Certainly not all of the stories about Carema were correct – and KKR was keen to stress that when PEI asked about the investment at the time. “Since we have invested in Carema, we have never taken one cent out of the company; there have never been any dividends, all the revenues have been reinvested,” Henrik Kraft, leading KKR’s operations in the Nordics, told PEI in 2013. A Triton spokesperson told PEI at the same time: “There were a few instances where Carema didn't live up to quality standards, something for which both owners and company publically have apologised for.”
Nevertheless, the damage was done. During last year’s election campaign in Sweden, left wing politicians called for a ban on all private investments in welfare sectors. There’s currently an investigation into whether such a ban should indeed be imposed, but the results of this inquiry won’t be published until 2016.
This has led to huge uncertainty for GPs in Sweden, including EQT which owns the largest private school in the country. Because of the inquiry it is impossible to value the business, Thomas von Koch, EQT’s managing partner told PEI last November. “The effect of the investigation is that every bank is calling their clients invested in these [welfare sector] companies saying: just so you know, your credit facility will run out in six months’ time. The investigation is a decision by itself.”
So you can see why GPs in Sweden are keen to restore trust in private ownership – and have hence launched this Code. There is no doubt that reputational issues can be very damaging – and suspicion about private equity can also hurt deal flow. Much of the Code therefore addresses the need for transparency and engagement with stakeholders. The Code orders GPs for instance to have a website containing contact information and details about the ownership structure of the firm. Queries from both the media and the public should get a prompt response. The Code also urges GPs to behave responsibly when it comes to their tax affairs by not actively avoiding tax.
The latter point however immediately illustrates the biggest problem of the Code: it doesn’t have any enforcing powers. Complaints can be made – by anyone – to a three-person supervisory board set up under the SVCA's auspices, which will assess whether GPs have acted as responsible owners. The board can also issue warnings to GPs, or in extreme cases recommend that the firm should be expelled from the association, a final decision of which would be decided by the board of the SVCA.
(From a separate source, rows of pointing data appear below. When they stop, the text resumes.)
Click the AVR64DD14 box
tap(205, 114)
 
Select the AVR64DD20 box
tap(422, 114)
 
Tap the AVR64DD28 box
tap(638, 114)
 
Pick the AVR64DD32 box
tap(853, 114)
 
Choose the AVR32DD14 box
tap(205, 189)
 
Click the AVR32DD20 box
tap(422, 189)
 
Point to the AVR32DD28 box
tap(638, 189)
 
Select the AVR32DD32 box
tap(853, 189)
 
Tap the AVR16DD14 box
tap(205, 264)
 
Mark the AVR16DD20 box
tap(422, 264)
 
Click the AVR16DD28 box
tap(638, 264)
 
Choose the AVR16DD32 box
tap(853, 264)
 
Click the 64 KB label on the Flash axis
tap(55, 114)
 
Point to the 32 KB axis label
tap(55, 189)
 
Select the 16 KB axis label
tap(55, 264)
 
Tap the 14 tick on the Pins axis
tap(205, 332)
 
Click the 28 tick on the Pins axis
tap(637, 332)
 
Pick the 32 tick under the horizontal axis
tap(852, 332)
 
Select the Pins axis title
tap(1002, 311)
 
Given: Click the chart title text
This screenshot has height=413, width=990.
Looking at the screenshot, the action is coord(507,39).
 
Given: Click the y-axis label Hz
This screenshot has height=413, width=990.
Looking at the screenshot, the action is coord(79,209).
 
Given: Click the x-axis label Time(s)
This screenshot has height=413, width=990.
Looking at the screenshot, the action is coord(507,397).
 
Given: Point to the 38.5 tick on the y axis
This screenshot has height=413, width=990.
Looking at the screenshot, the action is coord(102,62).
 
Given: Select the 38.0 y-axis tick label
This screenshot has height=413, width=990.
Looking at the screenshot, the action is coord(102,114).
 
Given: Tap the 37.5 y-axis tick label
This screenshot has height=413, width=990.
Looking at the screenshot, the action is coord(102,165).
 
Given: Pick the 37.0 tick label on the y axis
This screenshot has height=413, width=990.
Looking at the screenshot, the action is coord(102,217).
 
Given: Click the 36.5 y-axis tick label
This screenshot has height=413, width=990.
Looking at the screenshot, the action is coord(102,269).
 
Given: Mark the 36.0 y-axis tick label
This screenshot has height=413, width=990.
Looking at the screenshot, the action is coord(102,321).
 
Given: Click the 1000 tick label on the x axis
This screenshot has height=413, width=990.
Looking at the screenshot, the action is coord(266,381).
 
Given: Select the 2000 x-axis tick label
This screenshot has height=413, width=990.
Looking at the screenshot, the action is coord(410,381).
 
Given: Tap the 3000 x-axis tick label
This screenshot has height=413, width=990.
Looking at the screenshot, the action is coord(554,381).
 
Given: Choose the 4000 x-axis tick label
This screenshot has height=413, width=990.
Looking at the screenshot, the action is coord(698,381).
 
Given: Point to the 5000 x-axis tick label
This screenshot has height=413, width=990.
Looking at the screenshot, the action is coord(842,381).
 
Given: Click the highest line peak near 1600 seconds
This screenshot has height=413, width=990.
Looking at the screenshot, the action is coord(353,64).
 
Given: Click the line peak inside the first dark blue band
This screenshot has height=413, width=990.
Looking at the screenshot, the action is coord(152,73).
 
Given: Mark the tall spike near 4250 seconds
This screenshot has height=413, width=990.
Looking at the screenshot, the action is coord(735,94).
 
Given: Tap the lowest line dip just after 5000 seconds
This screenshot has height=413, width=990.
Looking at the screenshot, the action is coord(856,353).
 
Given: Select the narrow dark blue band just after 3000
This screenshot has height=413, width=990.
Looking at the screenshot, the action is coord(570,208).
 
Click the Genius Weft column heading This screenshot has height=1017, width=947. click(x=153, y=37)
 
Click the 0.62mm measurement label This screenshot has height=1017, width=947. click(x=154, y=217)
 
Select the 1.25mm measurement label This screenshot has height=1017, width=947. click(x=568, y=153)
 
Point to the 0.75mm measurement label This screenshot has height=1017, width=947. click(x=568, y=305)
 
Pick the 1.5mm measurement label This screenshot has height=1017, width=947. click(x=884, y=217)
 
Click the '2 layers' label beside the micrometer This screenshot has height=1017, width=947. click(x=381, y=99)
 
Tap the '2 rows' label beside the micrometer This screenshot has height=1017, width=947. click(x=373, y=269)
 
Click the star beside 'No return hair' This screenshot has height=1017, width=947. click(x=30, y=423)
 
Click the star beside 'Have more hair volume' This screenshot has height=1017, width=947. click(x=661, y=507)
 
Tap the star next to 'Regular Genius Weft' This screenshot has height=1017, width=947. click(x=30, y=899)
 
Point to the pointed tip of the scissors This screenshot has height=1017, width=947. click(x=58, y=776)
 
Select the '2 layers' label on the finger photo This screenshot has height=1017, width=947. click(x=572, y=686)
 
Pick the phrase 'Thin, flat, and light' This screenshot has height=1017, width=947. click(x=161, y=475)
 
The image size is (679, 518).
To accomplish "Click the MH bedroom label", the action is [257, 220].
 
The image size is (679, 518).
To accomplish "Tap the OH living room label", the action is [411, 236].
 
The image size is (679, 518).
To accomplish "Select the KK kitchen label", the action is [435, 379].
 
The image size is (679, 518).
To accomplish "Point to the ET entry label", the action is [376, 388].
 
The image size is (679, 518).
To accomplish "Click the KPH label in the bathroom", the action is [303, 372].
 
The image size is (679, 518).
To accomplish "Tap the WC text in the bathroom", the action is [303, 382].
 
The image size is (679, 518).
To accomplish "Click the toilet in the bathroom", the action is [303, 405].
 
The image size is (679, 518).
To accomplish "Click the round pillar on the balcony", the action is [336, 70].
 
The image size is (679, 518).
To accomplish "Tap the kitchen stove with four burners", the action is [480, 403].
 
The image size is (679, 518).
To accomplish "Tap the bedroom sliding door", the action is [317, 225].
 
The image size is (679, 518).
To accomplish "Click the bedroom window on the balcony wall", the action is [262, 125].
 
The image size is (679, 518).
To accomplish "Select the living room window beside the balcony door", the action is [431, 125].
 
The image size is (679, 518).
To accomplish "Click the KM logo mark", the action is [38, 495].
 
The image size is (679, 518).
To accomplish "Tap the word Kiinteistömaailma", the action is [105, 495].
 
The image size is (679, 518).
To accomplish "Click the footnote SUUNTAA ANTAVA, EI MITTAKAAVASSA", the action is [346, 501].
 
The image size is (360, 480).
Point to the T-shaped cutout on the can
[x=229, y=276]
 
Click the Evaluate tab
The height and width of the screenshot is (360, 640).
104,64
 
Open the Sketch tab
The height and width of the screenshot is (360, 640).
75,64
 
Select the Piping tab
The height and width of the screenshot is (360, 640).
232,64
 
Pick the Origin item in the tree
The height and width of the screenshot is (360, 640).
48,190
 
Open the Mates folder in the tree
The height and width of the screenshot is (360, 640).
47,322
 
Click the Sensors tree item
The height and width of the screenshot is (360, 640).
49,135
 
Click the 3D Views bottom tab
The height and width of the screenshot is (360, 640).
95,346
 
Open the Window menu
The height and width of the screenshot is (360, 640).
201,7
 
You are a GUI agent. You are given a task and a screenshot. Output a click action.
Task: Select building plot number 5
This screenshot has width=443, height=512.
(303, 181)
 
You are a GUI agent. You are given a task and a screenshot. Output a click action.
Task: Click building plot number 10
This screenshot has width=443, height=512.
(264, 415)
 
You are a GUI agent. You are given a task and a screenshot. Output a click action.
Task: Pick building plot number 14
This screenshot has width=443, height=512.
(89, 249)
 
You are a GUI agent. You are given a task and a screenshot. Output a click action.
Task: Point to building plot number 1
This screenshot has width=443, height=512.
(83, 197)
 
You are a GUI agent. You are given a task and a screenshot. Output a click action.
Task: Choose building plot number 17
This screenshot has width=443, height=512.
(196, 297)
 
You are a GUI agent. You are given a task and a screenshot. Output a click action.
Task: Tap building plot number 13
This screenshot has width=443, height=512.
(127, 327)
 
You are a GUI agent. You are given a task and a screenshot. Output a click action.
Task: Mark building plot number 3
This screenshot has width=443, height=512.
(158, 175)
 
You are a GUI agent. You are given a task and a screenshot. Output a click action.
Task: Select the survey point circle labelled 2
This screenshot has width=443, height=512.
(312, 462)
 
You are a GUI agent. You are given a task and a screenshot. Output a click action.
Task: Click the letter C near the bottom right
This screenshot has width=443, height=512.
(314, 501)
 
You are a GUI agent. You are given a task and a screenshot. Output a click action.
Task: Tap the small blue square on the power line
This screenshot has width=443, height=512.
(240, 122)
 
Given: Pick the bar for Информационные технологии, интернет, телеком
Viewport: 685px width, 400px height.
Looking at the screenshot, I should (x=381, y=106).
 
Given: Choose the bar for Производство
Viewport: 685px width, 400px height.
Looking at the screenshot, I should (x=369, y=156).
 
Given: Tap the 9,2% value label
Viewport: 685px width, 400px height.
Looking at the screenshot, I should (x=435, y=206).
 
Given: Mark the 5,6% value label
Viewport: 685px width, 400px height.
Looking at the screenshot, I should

Also, because the Code is there to prevent bad ownership behaviour, assessing its results will be very difficult. If the Swedish public in a few years’ time doesn’t feel that the Code has done anything meaningful, then it will be easy to dismiss it as a lame duck, or label it a gimmick.
It’s also worth keeping in mind that there are still GPs in many markets refusing to talk to journalists or other stakeholders about investments in businesses that play a significant role in society. That code of silence will do little to dispel suspicions.
So the release of the Code should be applauded, even if its impact remains hard to predict. The fact that GPs have recognised the need to be more transparent about how they bring value to Swedish businesses – and not to flinch from the unexpected and unwelcome – is something the industry as a whole should acknowledge and emulate. Let's see GPs walk the walk.